#40jours #14bis | l’étranger

« je ne suis pas tranquille aujourd’hui maman n’est pas rentrée je ne connais pas cet endroit je ne veux pas le connaître ce bruit qui vibre autour de moi fait vibrer mon crâne pénètre ma peau secoue mes os ici ce n’est pas chez moi ce n’est pas moi loin de moi je ne suis plus moi pour la première fois je suis l’étranger 
ce bruit je ne l’ai jamais entendu j’aimerai y trouver du sens j’essaie je vous jure de toutes mes forces d’y détacher des voyelles d’en saisir si ce n’est des mots au moins une accentuation qui me permettrai d’y trouver du sens mais ce bruit n’est assurément pas des mots
vous êtes autour de moi vous me parlez  c’est vous qui êtes à l’origine de la vibration qui me met mal à l’aise vos  visages sourient je ne veux pas vous  décevoir plus que tout je ne veux pas vous fâcher mais j’aimerais que vous arrêtiez  de me parler cette vibration ne peux pas être des mots je n’arrive pas à l’accrocher au langage
tout au plus cela me rappelle le bourdonnement obsédant du frelon ou le grondement de l’orage mais non vraiment croyez moi ce que vous faites n’a pas la musicalité sucrée de la voix de maman même si je vois bien que vous souriez et que vous cherchez à m’apaiser peut-être aussi à me dire où est partie maman vos  visages sont humains mais ce que vous faites avec vos langues vos lèvres ne l’est pas
je voudrais pouvoir vous dire que je vous comprends que vous me faites du bien mais votre vibration ce n’est pas la mienne ce n’est pas la vibration de maman maman qui n’est pas rentrée ce n’est pas moi je ne suis plus moi je suis l’étranger et cette vibration me blesse me vide
je n’arrive plus à penser j’entends le roulement du hoquet qui s’épaissit en un sanglot et monte dans ma poitrine
tout à coup la vibration s’atténue se fait murmure puis simple respiration
une femme qui n’est pas maman me prend dans ses bras et se remet à vibrer je sens sa vibration sur sa peau je crois que je n’ai plus la force de lutter je suis l’étranger je ne suis plus moi je suis perdu
cette vibration sortie de la bouche de la poitrine des tripes de cette femme j’ignore comment elle fait cette vibration prend du relief se démodule s’amplifie je n’en comprend toujours pas le sens mais cela n’a plus d’importance les larmes sucrés coulent en flot dans ma gorge
je n’avais pas prévu les larmes je devrai apprendre à mieux me contrôler à ne pas laisser les larmes s’accumuler ainsi car je le sais le lac qu’elle creusent en moi je sais la force hydraulique je devrai m’entrainer à construire un barrage plus solide seulement voilà je ne suis pas si fort je n’ai plus la force de lutter
la vibration sa vibration perce et fait trembler mon barrage je n’ai plus la force de lutter cela n’a plus d’importance je ne comprends toujours pas le sens mais je ressens sa vibration elle n’est plus sourde et plate elle monte puis descend m’appelle m’attend m’encourage me console
aujourd’hui maman n’est pas rentrée cela n’a pas d’importance je suis l’étranger cela n’a pas d’importance la femme me sourit je n’ai pas besoin de la comprendre je veux seulement que la vibration sa vibration ne s’arrête jamais.

A propos de Géraldine Queyrel

Vend des rêves dans la vie réelle Rêve de fiction le reste du temps.

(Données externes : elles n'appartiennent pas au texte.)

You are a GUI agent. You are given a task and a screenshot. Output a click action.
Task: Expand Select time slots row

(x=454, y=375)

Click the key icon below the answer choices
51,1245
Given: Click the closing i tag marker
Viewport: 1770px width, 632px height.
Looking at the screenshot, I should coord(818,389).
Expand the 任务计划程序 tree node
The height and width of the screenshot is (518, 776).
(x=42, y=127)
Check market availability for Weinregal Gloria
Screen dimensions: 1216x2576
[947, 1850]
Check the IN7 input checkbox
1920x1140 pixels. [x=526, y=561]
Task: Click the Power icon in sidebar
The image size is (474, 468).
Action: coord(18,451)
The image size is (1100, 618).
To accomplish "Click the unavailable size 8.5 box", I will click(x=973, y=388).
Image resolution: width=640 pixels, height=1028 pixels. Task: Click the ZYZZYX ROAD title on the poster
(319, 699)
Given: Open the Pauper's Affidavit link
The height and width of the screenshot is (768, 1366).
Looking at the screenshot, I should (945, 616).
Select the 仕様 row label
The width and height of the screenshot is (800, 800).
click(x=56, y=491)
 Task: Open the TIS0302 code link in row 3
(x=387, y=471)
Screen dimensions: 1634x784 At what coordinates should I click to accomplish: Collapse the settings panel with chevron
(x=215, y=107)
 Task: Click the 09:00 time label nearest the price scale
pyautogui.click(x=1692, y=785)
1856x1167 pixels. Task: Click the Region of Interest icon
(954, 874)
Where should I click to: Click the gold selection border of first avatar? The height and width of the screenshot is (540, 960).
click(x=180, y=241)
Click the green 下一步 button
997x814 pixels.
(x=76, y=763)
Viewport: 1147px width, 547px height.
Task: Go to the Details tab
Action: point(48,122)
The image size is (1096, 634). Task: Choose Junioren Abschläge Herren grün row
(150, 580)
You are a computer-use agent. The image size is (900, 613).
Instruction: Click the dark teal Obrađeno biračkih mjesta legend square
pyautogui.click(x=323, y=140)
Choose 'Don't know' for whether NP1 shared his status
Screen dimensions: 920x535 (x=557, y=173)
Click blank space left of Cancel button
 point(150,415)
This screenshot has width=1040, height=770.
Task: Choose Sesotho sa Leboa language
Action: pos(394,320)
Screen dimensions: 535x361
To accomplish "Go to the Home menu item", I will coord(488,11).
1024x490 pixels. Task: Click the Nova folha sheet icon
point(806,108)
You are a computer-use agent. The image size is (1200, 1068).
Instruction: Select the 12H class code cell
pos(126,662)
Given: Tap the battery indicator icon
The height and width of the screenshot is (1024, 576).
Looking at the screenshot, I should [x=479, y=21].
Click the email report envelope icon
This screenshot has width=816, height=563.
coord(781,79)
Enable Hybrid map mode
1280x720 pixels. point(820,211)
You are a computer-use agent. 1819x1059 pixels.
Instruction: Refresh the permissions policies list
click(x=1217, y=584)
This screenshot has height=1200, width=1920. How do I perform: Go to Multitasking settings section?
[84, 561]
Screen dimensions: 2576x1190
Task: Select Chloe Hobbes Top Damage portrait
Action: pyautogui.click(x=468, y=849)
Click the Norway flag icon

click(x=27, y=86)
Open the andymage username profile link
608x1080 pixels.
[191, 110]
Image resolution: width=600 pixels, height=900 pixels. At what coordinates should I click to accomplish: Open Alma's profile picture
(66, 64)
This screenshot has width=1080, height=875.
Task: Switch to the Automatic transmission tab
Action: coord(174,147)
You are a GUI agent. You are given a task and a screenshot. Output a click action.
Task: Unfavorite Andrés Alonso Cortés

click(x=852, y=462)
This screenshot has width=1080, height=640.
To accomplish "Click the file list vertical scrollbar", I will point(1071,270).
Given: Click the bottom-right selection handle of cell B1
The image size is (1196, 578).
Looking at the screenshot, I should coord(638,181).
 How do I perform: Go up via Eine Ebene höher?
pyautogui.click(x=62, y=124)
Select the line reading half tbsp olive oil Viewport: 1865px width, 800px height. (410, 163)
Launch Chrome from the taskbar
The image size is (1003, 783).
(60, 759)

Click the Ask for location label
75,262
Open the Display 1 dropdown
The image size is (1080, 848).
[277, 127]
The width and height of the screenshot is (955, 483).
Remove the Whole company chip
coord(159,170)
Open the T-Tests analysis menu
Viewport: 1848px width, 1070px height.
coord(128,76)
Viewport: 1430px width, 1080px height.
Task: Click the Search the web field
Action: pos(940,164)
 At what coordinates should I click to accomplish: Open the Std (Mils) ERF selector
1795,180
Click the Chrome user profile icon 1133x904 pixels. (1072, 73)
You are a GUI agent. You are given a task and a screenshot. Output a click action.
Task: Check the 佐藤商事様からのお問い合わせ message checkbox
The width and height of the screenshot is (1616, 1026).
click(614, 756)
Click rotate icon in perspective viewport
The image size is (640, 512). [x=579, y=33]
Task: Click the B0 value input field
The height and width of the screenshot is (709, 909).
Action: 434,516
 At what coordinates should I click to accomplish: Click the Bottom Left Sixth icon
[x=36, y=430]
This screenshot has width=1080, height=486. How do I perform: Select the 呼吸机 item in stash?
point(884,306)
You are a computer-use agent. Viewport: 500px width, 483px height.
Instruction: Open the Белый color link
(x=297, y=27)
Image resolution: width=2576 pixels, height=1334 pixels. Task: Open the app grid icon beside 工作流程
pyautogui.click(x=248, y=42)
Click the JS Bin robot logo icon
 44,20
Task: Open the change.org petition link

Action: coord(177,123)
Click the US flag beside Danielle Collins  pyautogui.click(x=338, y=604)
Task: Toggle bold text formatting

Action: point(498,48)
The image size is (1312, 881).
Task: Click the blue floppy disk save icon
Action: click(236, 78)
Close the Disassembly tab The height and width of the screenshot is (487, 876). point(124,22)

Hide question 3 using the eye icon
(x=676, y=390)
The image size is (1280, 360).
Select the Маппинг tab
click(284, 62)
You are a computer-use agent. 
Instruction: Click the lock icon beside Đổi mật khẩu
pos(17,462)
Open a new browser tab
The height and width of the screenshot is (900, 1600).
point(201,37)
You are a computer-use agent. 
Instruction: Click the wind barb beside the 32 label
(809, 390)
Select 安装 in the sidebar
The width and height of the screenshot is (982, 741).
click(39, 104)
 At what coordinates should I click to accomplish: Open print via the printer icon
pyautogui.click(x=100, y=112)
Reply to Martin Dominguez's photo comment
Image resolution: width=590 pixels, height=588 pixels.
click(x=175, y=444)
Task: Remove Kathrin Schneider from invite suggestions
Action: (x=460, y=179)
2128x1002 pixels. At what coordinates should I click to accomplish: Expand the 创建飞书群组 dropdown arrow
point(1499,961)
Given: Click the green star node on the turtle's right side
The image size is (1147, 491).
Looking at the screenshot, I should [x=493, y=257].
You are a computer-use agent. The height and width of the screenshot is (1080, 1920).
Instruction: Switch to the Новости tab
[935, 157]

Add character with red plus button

Son blog : antepenultiemefr.

5 commentaires à propos de “#40jours #14bis | l’étranger”

  1. Infiniment triste. Texte de circonstance. Texte de guerre. Ou texte d’abandon…
    Merci, Géraldine, pour cette émotion extrêmement ciselée.

    • Merci Phil, je ne sait pas vraiment quel contexte j’ai voulu donner à ce texte. Au départ il y a cette chanson que j’ai mise en lien: une chanteuse que je ne connaissait pas ( Russe, assez populaire?j’ai vite été arrêtée dans mes recherches par l’alphabet cyrillique) des paroles auxquelles je ne comprend rien ( et ou je n’ai nul envie de comprendre) mais la voix remue en moi quelque chose de viscéral… en opposition du chant: quelle étrangeté que la langue étrangère parlée! Je suis partie de ça: avec un petit clin d’œil pour camus: aujourd’hui maman n’est pas rentrée ( morte?)

      • Oui, tout ça est très sensible et émouvant dans ton texte.
        Encore une fois un grand merci.